一份属于自己的自由,无束缚的欲求,一份属于自己的闪念,无论多么过分和奢华,都是自己的真爱,要让这份激情保持倒疯狂的临界点――所有这些正是被忽视的,无法被归类的,不停地将各式制度和论说送入地狱的最珍贵的东西。            ――费奥多·陀斯妥耶夫斯基1

看着孙红宾这一系列幽暗的夜景照片,每一桢都有轮雾蒙蒙的月亮挂在有树的空中。那轮月亮就是他的愉悦,因为她的光芒,尽管微弱,还是照亮了我们的眼睛。图片里的景致虽然简单,但景致深处的韵味却让人感到五味杂陈,心随着风在满是沙尘的空中涤荡着。我们感受到的朦胧正是来自天地间的沙尘。它让所有的景象都模糊了。这就是孙红宾对当下现实的理解――充满了混沌和矛盾,他用自己的话说出了真实的情景。

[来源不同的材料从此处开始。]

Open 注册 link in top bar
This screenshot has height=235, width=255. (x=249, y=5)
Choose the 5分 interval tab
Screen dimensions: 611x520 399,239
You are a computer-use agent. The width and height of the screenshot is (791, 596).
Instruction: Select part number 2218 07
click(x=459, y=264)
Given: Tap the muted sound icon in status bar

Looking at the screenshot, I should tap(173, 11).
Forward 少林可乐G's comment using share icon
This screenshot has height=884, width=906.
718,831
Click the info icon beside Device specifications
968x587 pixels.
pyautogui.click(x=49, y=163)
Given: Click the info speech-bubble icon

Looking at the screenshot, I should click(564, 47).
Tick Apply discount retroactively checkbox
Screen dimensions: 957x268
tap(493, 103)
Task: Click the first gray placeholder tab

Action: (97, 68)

这种心境使人想起了陀斯妥耶夫斯基的《地下室手记》里的那个‘地下室的人’(即陀氏本人) 内心世界中无休止的沉重与痛苦。 这是一种在精神上有诉求时的艰难,难在如何重新界定新的时态下的自然的法则,良知的法则;难在如何面对新的形态的城市生活说出自己真实的感受;难在如何面对世俗权力及其阴影下的流行样式用自己的语言表达个人的自由意志。孙红宾和一百四十余年前诞生的‘地下室的人’异曲同工之处是无论如何也要任性地发出自己的声音。这种永恒的艰难是与时代的差异没有太多关系的,因为这种艰难属于批判社会的思想者。萨伊德在《知识分子表记》中写道:“我想给知识分子提一个基本的问题: 一个人如何说出真理?什么样的真理?为了哪里的什么人去说?”2 孙红宾的照片里蕴含着对这些问题进一步梳理的契机。

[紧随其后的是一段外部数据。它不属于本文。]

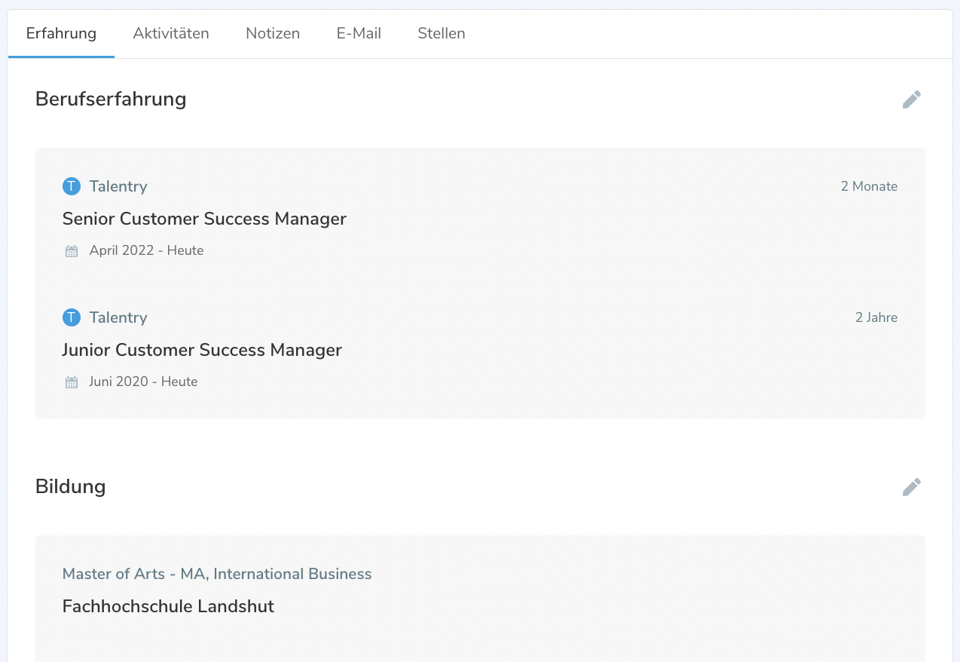Switch to the Aktivitäten tab
960x662 pixels.
pyautogui.click(x=171, y=33)
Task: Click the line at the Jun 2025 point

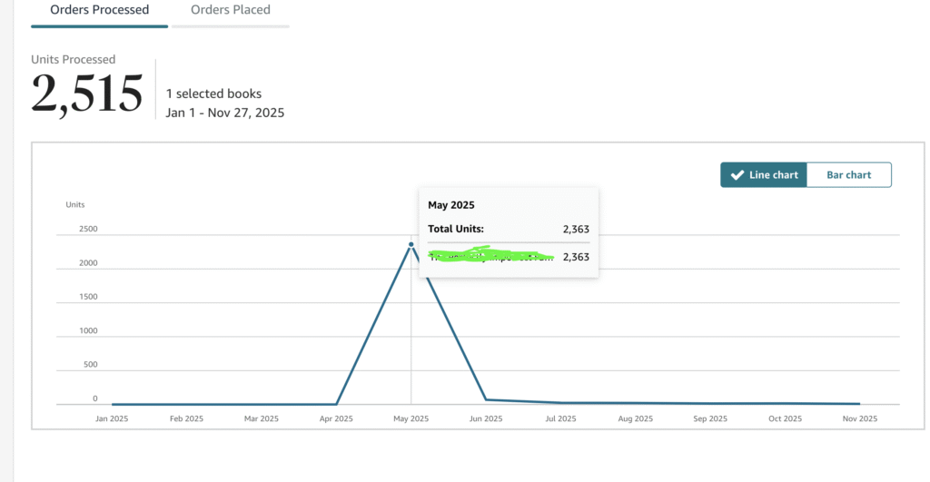Action: point(486,399)
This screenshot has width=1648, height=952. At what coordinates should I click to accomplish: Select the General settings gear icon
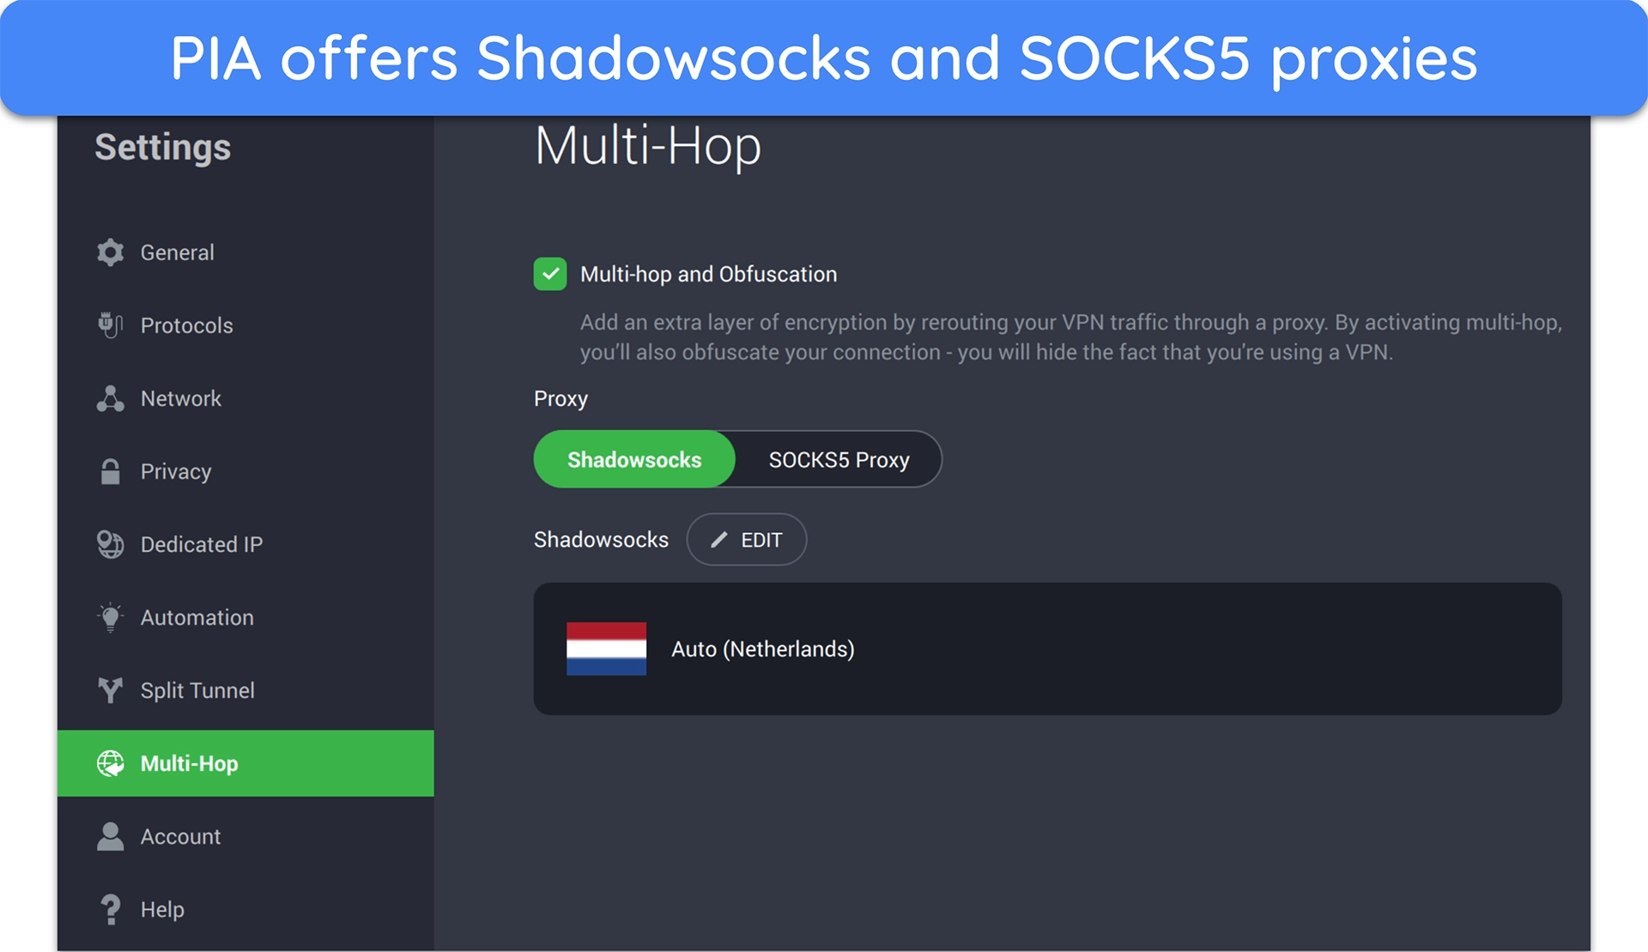click(111, 252)
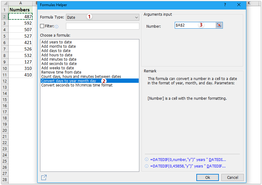Click the column A header

[x=21, y=3]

自一九九零年起,孙红宾开始用照相机忠实地纪录那些他观察到的,能和自己的心情相依相称的景象。拍照片是他思考自己与外界的关系的一种手段,更是他生活中的一部分。换句话说,作品的生成,打有了拍照的冲动到定影便是他一次次自我认知的过程。照相机对他来说,不是与外界的分水岭,而是纽带――让自己从属于这个充满激情和温度的世界。他喜欢看那些既普通又鲜活的人和风景,在按下快门的时候,他是和自己所看到的景象在一起的。作为观察者,他追求的是与周遭的和谐,一种心智上的一体感。然而,这并非易事;有时个人的追求只是一厢情愿而已。尤其是在今天这个剧变之中的社会里,作为一个愿意思考的人,他的感受倒是应了崔健吼出的那句‘我的理想在那儿,我的身体在这儿’。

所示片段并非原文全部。